Introduction

Chronic infection with hepatitis B virus (HBV) is the most common cause of liver cancer worldwide, as well as a major risk factor for development of cirrhosis and end-stage liver disease.1 The hepatitis B vaccine is highly effective in preventing new infections, but 360 million people still suffer from chronic hepatitis B and there are 600 000 annual deaths from HBV-related causes.1 Recent genome-wide association studies identified single nucleotide polymorphisms (SNPs) located within the human leukocyte antigen (HLA) class II genes HLA-DPA1 and HLA-DPB1 to be associated with chronic hepatitis B.2, 3 Replication studies performed on two of these SNPs (rs3077 and rs9277535) confirmed and strengthened results from the genome-wide association studies.2 Class II HLA genes encode proteins expressed on the surface of antigen-presenting cells such as macrophages, dendritic cells and B cells, and thereby have a critical role in presentation of antigens to CD4+ T-helper lymphocytes.
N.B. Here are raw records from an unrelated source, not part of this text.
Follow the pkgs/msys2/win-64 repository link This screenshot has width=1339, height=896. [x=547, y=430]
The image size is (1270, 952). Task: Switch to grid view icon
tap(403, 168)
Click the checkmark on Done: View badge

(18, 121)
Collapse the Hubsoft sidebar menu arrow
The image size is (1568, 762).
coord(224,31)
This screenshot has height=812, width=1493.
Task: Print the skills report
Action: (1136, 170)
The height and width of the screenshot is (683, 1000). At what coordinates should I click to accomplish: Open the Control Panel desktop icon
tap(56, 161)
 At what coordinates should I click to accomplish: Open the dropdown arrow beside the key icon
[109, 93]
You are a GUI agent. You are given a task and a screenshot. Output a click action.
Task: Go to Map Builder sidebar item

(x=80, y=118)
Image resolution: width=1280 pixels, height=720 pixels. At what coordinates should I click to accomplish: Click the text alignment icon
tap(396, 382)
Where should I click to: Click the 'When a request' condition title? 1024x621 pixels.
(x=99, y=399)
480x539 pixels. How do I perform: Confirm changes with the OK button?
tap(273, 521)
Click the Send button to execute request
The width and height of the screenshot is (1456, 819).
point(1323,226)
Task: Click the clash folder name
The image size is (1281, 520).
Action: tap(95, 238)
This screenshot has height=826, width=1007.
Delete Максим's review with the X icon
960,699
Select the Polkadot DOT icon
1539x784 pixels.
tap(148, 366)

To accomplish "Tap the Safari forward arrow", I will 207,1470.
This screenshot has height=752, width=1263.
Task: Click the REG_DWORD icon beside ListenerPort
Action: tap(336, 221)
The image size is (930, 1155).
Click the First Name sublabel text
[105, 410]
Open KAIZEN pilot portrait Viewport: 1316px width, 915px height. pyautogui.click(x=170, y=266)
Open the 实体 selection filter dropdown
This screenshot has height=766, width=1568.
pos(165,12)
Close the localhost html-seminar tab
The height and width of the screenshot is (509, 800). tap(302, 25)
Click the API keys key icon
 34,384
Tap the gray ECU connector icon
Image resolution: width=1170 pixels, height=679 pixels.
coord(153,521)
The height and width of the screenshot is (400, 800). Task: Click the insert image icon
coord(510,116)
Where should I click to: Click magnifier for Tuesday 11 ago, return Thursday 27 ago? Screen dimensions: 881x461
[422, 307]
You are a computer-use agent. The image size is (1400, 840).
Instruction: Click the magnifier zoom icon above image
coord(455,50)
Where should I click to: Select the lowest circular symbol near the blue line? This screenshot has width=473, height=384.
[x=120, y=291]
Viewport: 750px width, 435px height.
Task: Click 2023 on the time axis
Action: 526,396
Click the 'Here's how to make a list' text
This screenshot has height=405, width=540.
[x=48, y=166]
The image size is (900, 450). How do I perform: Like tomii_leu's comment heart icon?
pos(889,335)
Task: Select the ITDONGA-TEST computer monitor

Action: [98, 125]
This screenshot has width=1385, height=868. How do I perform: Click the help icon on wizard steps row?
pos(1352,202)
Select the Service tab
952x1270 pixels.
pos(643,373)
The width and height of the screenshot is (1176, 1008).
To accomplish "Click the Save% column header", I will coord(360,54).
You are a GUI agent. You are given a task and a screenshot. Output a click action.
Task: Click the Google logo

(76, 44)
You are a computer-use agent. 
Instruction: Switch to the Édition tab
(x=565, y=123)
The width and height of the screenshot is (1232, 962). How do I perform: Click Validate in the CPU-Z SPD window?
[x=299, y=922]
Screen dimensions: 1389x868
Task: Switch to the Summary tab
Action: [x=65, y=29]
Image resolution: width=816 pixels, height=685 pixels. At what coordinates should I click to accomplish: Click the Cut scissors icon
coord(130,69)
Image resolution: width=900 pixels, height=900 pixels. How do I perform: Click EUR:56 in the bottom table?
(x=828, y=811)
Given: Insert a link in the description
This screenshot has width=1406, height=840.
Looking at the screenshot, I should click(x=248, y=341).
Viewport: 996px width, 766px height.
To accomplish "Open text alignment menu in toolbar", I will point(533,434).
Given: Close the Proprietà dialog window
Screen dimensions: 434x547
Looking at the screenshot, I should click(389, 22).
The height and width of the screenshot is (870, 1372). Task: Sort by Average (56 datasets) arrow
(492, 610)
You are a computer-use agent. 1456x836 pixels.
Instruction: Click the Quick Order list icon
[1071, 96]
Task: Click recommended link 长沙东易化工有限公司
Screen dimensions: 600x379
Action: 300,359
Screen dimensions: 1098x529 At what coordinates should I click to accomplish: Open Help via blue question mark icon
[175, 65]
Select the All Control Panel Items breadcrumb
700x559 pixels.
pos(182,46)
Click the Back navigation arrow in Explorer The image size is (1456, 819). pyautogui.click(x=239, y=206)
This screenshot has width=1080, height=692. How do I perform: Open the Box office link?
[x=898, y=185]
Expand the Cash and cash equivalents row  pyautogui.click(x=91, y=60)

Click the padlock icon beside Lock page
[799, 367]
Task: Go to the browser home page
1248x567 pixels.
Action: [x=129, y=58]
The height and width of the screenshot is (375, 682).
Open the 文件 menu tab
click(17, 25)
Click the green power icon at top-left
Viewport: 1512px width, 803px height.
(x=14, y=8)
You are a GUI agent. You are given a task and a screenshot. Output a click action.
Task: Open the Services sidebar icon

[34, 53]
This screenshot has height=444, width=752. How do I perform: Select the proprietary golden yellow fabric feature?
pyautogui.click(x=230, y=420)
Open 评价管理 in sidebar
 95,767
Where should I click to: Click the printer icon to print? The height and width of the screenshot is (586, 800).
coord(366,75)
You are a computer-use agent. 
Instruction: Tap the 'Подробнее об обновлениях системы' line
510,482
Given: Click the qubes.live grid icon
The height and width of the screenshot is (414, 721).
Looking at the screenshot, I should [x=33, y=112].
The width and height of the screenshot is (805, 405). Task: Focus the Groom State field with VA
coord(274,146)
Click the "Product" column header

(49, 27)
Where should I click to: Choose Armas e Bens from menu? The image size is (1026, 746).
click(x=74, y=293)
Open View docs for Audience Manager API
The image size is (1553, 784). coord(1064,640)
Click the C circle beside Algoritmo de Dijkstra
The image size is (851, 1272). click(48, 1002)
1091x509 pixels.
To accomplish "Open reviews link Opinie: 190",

HLA genes have many structural variants that have been linked to immune response to infectious agents,4 but genetic variants that influence HLA mRNA expression might also affect antigen presentation and many ‘gene expression-associated SNPs’ (eSNPs) have been found for HLA genes.5, 6 An integrated approach combining genotype information with genome-wide gene expression data in relevant tissues can identify genetic variations that are both regulatory and disease causing.6, 7 In this study, we examined whether SNPs implicated in chronic hepatitis B are associated with mRNA expression in liver samples from the Human Liver Cohort, a large study of genotype and gene expression in normal liver.6 Additionally, we performed confirmatory allelic expression imbalance (AEI) studies in human liver and peripheral blood. We found that SNPs associated with chronic hepatitis B are strongly associated with decreased expression of important antigen-presenting molecules, HLA-DPA1 and HLA-DPB1.

Results

Genetic variants and mRNA expression

A published genome-wide association study for chronic hepatitis B identified 11 disease-associated SNPs; confirmatory replication studies were performed on rs3077 and rs9277535 (ref. 2). SNP rs3077 is located in the 3′ untranslated region (3′ UTR) of HLA-DPA1, rs2395309 lies 6.5 kb downstream of HLA-DPA1 and rs2301220 is found in the first intron of HLA-DPA1. These SNPs are in complete linkage disequilibrium (LD) in Europeans (CEU HapMap samples, r2=1.0; Figure 1a) and in near complete LD in Asians (JPT+CHB HapMap samples, r2=0.93–0.97, Figure 1b). Among the 650 000 SNPs that were genotyped and examined for association with expression of HLA-DPA1, rs2395309, rs3077 and rs2301220 were the variants most strongly associated with mRNA expression of this gene (p10−48; Table 1). Of the eight remaining SNPs that were associated with chronic hepatitis B,2 five were associated with expression of HLA-DPA1 as well (Table 1).

Figure 1
figure 1

LD (r2) between SNPs associated with chronic hepatitis B: (a) European samples (CEU, HapMap); (b) Asian samples (JPT and CHB, HapMap).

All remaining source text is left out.